Cette fois Vanda obéit. Alors Rocambole ferma la porte et se jeta tout vêtu sur son lit. Sa lassitude physique égalait sa lassitude morale. Il s’endormit et ne se réveilla plus que le lendemain, caressé par les rayons du soleil levant. De nouveau il courut à la fenêtre et l’ouvrit. Puis il exposa son front pâle à la fraîcheur du matin, et promena un regard avide sur le vaste jardin qu’il avait devant lui. La fenêtre du boudoir de Blanche de Chamery était fermée.

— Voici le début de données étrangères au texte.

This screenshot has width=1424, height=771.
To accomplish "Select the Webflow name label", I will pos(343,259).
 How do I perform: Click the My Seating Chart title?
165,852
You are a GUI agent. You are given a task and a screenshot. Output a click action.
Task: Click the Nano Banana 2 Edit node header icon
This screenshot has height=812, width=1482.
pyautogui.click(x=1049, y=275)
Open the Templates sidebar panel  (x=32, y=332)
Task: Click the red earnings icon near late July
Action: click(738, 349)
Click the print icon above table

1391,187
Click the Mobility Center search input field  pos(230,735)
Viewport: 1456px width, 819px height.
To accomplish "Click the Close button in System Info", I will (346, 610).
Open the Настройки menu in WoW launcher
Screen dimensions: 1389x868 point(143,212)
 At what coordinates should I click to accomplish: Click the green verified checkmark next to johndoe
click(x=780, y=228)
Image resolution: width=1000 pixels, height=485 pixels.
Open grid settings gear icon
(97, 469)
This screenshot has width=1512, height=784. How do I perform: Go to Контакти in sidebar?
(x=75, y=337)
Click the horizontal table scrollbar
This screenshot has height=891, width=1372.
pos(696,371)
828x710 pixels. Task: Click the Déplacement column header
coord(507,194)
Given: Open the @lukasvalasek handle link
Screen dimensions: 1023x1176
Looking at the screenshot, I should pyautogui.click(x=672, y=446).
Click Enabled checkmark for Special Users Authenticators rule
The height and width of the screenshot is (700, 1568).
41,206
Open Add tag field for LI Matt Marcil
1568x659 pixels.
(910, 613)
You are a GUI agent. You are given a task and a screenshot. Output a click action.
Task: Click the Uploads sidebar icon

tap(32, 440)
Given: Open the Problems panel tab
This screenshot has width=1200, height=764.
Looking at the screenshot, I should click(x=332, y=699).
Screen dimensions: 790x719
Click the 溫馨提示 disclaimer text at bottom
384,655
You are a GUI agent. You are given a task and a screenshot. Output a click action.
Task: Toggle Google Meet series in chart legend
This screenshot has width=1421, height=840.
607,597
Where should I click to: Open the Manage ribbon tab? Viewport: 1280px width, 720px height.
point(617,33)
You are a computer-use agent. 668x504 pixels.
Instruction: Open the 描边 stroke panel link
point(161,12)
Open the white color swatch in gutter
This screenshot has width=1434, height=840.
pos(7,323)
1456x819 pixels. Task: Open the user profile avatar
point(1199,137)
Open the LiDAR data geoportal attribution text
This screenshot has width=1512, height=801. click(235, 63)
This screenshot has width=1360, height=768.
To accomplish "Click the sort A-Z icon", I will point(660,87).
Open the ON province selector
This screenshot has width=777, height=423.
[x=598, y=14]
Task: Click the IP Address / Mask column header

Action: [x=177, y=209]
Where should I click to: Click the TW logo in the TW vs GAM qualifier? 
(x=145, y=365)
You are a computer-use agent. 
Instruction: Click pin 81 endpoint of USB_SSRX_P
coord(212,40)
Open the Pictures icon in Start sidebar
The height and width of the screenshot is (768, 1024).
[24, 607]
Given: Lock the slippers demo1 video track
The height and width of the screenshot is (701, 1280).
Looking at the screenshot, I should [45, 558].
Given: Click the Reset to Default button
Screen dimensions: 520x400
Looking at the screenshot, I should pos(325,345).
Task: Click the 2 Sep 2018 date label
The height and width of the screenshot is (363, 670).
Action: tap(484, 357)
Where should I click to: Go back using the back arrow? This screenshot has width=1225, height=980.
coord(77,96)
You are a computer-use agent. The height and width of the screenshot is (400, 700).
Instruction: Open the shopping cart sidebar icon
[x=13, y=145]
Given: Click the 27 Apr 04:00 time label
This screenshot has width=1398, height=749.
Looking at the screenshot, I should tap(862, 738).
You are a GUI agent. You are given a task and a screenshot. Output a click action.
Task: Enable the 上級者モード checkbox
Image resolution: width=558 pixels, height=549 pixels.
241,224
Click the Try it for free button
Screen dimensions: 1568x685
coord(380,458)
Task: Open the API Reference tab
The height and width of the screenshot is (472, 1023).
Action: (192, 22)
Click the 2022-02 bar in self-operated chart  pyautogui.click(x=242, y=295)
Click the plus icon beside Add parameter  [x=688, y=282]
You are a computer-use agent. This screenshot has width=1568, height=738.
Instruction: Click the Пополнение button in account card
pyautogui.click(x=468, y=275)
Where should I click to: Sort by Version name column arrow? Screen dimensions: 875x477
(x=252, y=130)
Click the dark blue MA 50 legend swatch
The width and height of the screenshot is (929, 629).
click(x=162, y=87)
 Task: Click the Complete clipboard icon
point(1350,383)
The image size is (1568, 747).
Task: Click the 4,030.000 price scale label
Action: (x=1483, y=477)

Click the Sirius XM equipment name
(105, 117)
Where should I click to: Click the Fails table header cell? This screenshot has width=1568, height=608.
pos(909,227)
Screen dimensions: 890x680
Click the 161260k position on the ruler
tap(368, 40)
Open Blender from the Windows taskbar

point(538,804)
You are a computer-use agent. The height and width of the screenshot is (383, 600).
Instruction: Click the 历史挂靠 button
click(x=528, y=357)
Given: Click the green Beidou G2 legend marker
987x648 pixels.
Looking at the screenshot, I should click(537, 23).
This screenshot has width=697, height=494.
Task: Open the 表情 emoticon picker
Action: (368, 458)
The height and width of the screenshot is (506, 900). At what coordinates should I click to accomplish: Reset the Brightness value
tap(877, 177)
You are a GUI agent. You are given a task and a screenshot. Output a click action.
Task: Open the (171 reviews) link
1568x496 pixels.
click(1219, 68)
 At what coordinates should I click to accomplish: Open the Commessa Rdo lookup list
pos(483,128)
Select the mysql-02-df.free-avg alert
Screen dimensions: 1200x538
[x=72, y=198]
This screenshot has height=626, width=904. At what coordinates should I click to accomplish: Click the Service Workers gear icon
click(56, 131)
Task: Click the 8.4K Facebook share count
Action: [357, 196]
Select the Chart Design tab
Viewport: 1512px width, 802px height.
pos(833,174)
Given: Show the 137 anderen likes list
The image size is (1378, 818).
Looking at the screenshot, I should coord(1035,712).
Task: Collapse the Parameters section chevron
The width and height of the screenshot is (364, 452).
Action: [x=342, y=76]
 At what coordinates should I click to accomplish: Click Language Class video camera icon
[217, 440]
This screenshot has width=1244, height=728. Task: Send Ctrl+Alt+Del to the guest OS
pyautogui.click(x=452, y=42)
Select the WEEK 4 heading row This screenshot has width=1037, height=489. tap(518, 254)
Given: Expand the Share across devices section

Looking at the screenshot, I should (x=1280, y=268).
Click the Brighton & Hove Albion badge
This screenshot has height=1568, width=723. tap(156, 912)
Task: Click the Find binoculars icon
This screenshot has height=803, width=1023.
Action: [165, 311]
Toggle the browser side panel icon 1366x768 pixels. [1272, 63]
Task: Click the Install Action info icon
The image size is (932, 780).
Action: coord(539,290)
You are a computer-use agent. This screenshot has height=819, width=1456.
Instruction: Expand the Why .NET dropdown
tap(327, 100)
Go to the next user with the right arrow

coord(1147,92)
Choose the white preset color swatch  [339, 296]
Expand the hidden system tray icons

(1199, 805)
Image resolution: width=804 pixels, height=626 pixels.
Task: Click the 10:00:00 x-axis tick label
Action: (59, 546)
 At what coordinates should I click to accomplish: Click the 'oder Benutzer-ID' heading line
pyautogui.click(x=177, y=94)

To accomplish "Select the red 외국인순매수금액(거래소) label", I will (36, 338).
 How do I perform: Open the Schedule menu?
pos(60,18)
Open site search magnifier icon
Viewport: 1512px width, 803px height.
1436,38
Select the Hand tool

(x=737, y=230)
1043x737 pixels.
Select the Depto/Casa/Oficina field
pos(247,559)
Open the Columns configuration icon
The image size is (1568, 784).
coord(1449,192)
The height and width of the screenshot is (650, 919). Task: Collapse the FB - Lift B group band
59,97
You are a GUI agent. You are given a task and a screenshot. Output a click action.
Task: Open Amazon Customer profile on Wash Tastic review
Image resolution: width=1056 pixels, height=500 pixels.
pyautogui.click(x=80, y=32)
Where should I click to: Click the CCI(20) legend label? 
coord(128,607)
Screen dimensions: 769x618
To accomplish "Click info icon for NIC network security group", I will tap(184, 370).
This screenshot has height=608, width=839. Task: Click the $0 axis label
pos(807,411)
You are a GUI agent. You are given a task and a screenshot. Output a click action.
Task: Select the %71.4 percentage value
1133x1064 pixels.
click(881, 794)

La jeune femme dormait sans doute encore. Mais une porte s’ouvrit presque aussitôt dans le vieil hôtel, et un enfant s’élança dans le jardin, poussant un cerceau devant lui. C’était un chérubin de six ans, blanc et rose, avec des cheveux bouclés dont les tresses blondes descendaient emmêlées sur ses épaules. Et Rocambole, tirant sa persienne de façon à n’être point vu, se prit à contempler l’enfant qui courait joyeux après son cerceau. Peu à peu, son visage pâli et tourmenté se rasséréna, ses lèvres crispées se distendirent et ébauchèrent un sourire de satisfaction.

– Pourquoi parlé-je de châtiment ? murmura-t-il. N’ai-je pas là le rayon de soleil qui vient éclairer le cachot du condamné ?

Et il demeura longtemps absorbé dans la contemplation de l’enfant qui jouait, comme il l’était la veille dans celle de la mère. Mais tout à coup une horloge voisine sonna neuf heures.

– Allons se dit Rocambole en tressaillant, il faut songer à Clorinde et savoir si elle accepte mes conditions.

Et il procéda à une toilette aussi minutieuse que la veille. Puis il boutonna son paletot et sortit. Un homme l’attendait dans la rue, c’était Milon. Le colosse vint à lui.

– Maître, dit-il, la voiture vient de partir.

– La voiture de la comtesse Artoff ?

– Oui. Elle va chercher les petites, et je l’attends… au retour…

Rocambole tressaillit.

– Venez avec moi, maître, reprit Milon.

– Pourquoi veux-tu que j’aille avec toi ?

– Pour les voir passer…

– As-tu donc besoin de moi pour cela, vieux fou ?

– Vous ne songez pas que je n’ai pas encore vu Madeleine…

– Eh bien ?

– Et je sens mes jambes fléchir d’émotion.

– Je n’ai pas le temps de t’accompagner, répondit brusquement Rocambole.